* WHAT TO WORK ON: Write each entry out again, exactly as it is written.

Dataset entries:
↓↓↓
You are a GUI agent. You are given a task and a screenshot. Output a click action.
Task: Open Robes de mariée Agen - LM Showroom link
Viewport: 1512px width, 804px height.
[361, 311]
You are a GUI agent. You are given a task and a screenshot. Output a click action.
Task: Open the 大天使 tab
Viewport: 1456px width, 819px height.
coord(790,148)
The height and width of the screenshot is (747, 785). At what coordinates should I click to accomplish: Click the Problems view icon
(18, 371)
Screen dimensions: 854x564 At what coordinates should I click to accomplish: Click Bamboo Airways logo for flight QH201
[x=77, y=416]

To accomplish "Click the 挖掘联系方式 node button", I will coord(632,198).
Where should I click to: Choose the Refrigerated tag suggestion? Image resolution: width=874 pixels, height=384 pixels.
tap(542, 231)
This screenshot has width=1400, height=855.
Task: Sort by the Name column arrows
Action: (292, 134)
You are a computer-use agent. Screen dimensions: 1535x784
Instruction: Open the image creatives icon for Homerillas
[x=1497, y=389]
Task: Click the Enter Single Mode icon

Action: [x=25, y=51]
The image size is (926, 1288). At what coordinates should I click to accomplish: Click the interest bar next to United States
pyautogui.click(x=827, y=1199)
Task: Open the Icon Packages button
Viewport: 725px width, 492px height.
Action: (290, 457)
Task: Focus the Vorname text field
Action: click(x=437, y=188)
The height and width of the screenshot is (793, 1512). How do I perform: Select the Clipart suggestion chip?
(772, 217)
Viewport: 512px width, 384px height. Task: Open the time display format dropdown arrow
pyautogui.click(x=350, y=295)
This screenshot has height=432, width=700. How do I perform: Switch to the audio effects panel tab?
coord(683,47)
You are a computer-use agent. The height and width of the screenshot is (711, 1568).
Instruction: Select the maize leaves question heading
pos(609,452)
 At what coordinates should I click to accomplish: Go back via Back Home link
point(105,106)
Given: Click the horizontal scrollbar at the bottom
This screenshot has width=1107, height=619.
↑↑↑
* ANSWER SPACE:
You are a GUI agent. You are given a task and a screenshot. Output a click action.
Task: Open Robes de mariée Agen - LM Showroom link
Viewport: 1512px width, 804px height.
[361, 311]
You are a GUI agent. You are given a task and a screenshot. Output a click action.
Task: Open the 大天使 tab
Viewport: 1456px width, 819px height.
coord(790,148)
The height and width of the screenshot is (747, 785). At what coordinates should I click to accomplish: Click the Problems view icon
(18, 371)
Screen dimensions: 854x564 At what coordinates should I click to accomplish: Click Bamboo Airways logo for flight QH201
[x=77, y=416]

To accomplish "Click the 挖掘联系方式 node button", I will coord(632,198).
Where should I click to: Choose the Refrigerated tag suggestion? Image resolution: width=874 pixels, height=384 pixels.
tap(542, 231)
This screenshot has width=1400, height=855.
Task: Sort by the Name column arrows
Action: (292, 134)
You are a computer-use agent. Screen dimensions: 1535x784
Instruction: Open the image creatives icon for Homerillas
[x=1497, y=389]
Task: Click the Enter Single Mode icon

Action: [x=25, y=51]
The image size is (926, 1288). At what coordinates should I click to accomplish: Click the interest bar next to United States
pyautogui.click(x=827, y=1199)
Task: Open the Icon Packages button
Viewport: 725px width, 492px height.
Action: (290, 457)
Task: Focus the Vorname text field
Action: click(x=437, y=188)
The height and width of the screenshot is (793, 1512). How do I perform: Select the Clipart suggestion chip?
(772, 217)
Viewport: 512px width, 384px height. Task: Open the time display format dropdown arrow
pyautogui.click(x=350, y=295)
This screenshot has height=432, width=700. How do I perform: Switch to the audio effects panel tab?
coord(683,47)
You are a computer-use agent. The height and width of the screenshot is (711, 1568).
Instruction: Select the maize leaves question heading
pos(609,452)
 At what coordinates should I click to accomplish: Go back via Back Home link
point(105,106)
Given: Click the horizontal scrollbar at the bottom
This screenshot has width=1107, height=619.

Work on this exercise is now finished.